Mir kommt da ne Idee..... Linux! 

Ne Oezer alda das hört sich schon ziemlich Böse an. Auf welchem Windows haste den denn laufen?

Bei Win2k könntest du versuchen auf einen anderen Benutzer umzustellen sodass der IE mit Standarteinstellungen geladen wird. Wenn du viel Glück hast geht das.


----------



## Psyclic (14. November 2001)

also als ich ie6 auf nem 2k sys laufen hatte ( sp 1+2 ) ging das ding mit der zeit immer mehr im *****....erst normale abstürze...dann wursd immer schlimmer !
 flash anis gingen erst nur zur hälfte ... dann irgendwann gar nimmer... bilder konnt ich nur als bmp speichern etc.
jetzt hab ich xp mit ie 6 2600 und er läuft perfekt


----------



## Tetsuo (14. November 2001)

Also bei mir und nem Arbeitskollege läuft das Teil auf Win2k astrein seit einer halben "Ewigkeit".
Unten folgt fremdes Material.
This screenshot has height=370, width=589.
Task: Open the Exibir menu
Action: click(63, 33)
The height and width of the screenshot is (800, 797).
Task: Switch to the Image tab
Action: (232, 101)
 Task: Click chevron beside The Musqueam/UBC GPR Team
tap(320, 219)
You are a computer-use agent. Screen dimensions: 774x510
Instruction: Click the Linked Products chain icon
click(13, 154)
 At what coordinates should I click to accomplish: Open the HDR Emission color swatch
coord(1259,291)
Man sollte halt nicht immer jedes angebotene Sprachplugie und sonstige "********" auf sein System ballern dann läuft die ganze Sosse auch um einiges länger, denn es liegt nicht immer am System.


----------



## Shiivva (14. November 2001)

> _Original geschrieben von Dunsti _
> *die genannten Probleme hatte ich jetzt noch nicht, allerdings bekomme ich seit IE6 immer wieder die Seite "Server nicht gefunden" zu sehen
> 
> Gruß
> Dunsti *



hey, und ich dachte, das liegt an meiner Verbindung...
(ist bei mir nämlich jetzt öfter so, also das mit "Server nicht gefunden")


----------



## oezer (14. November 2001)

hmm shit, jetzt wo ihr das sagt das mit server nicht gefunden habe auch das problem das von zeit zu zeit eben nix angezeigt wird und nicht gefunden meldung kommt...
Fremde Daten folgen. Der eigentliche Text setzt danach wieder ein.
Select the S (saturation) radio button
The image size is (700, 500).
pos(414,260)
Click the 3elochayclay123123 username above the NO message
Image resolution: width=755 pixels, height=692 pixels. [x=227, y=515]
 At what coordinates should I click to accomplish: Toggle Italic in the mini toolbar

sheiss ms-dynastie, die wollen das wir alle von Win3.x und Win98.x alle umsteigen auf die neuen OS von MS.. 

--
gruss
O3|Zer


----------



## Shiivva (14. November 2001)

hm...an sich ist der IE ja jetzt ein bissel "schneller" als vorher, nur anscheinend ist auch die "Ich-fordere-die-Seite-an"-Zeit verringert worden...

d.h. bei mir passiert das nur, wenn die Seite, nicht gleich (nach 2 Sekunden in etwa) was liefert...


----------



## Terrance & Philipp (14. November 2001)

Ja das passiert mir auch oft (auch hier bei Tuts.de oft), dass er einfach "Server nicht gefunden" anzeigt.


----------



## S.A.M (14. November 2001)

also mein ie6 funzt besser als alles andere.....kein absturz...immer die seite gefunden... keine ahnung was ihr habt


----------



## Moartel (14. November 2001)

Hm, das mit Srever nicht gefunden hab ich mit 5.5sp2 aich durchaus mal.
Wen das stört sollte Netscape nehmen, mit dem passiert mir das nicht. Wenn ich im IE 10 mal auf relaod gehe und sich immer noch nix tut starte ich einfach NS und es geht. Sofern der Server da ist versteht sich    .
Aber Tutorials.de hab ich immer sofort anwählen können. Anders als z.B. nvidia.com kurz nach dem release des Detonators 21.81    .


----------



## littlemike (16. November 2001)

jo als ich bei meinem w2k (ie5) auf ie6 geupdatet habe bekamm ich auch allerlei fehler der hat alles vernichtet konnte noch nicht mal mehr datein von einem verzeichniss in das andere verzeichniss kopieren. es ging nichts mehr. nur noch eine neu installation

jetzt leuft alles aber mit ie5 linux ist eine alternative in der tat.


----------



## Shiivva (16. November 2001)

Hab jetzt auch in anderen Foren von dem Problem gelesen und die raten die "Zeit" in der Reg hochzusetzen. Bei mir nützt das leider nix, weil die da schon auf 3Tausendirgendwas steht...


----------



## Dunsti (17. November 2001)

@Shiivva: in welchem Reg-Schlüssel steht denn die Zeit ?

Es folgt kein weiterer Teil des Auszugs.